[WHAT IS EXPECTED] Reproduce the records below in full, replacing each occurrence of "Screen dimensions" with "Display size" and changing nothing else.
────────────────
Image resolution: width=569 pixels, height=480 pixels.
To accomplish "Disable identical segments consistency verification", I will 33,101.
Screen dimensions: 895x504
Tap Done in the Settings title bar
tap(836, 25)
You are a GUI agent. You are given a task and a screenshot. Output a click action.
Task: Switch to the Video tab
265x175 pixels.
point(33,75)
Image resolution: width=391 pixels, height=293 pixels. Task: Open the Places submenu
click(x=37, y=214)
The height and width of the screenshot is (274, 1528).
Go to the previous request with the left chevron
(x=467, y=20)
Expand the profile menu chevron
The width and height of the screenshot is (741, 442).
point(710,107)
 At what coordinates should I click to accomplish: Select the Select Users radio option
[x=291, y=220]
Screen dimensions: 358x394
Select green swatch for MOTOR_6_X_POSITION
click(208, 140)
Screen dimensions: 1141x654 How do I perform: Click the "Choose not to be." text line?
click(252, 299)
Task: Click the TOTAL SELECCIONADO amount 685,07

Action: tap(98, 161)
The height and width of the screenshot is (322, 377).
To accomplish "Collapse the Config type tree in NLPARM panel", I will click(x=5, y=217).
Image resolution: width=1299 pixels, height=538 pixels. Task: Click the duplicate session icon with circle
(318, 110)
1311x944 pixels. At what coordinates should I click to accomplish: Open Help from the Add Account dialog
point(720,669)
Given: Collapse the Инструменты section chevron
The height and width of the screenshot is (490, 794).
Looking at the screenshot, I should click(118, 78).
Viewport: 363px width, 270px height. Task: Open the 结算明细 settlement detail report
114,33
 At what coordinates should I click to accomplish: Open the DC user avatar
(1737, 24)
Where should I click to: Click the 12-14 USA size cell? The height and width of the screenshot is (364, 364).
────────────────
[EXERCISE SOLUTION]
Image resolution: width=569 pixels, height=480 pixels.
To accomplish "Disable identical segments consistency verification", I will 33,101.
Display size: 895x504
Tap Done in the Settings title bar
tap(836, 25)
You are a GUI agent. You are given a task and a screenshot. Output a click action.
Task: Switch to the Video tab
265x175 pixels.
point(33,75)
Image resolution: width=391 pixels, height=293 pixels. Task: Open the Places submenu
click(x=37, y=214)
The height and width of the screenshot is (274, 1528).
Go to the previous request with the left chevron
(x=467, y=20)
Expand the profile menu chevron
The width and height of the screenshot is (741, 442).
point(710,107)
 At what coordinates should I click to accomplish: Select the Select Users radio option
[x=291, y=220]
Display size: 358x394
Select green swatch for MOTOR_6_X_POSITION
click(208, 140)
Display size: 1141x654 How do I perform: Click the "Choose not to be." text line?
click(252, 299)
Task: Click the TOTAL SELECCIONADO amount 685,07

Action: tap(98, 161)
The height and width of the screenshot is (322, 377).
To accomplish "Collapse the Config type tree in NLPARM panel", I will click(x=5, y=217).
Image resolution: width=1299 pixels, height=538 pixels. Task: Click the duplicate session icon with circle
(318, 110)
1311x944 pixels. At what coordinates should I click to accomplish: Open Help from the Add Account dialog
point(720,669)
Given: Collapse the Инструменты section chevron
The height and width of the screenshot is (490, 794).
Looking at the screenshot, I should click(118, 78).
Viewport: 363px width, 270px height. Task: Open the 结算明细 settlement detail report
114,33
 At what coordinates should I click to accomplish: Open the DC user avatar
(1737, 24)
Where should I click to: Click the 12-14 USA size cell? The height and width of the screenshot is (364, 364).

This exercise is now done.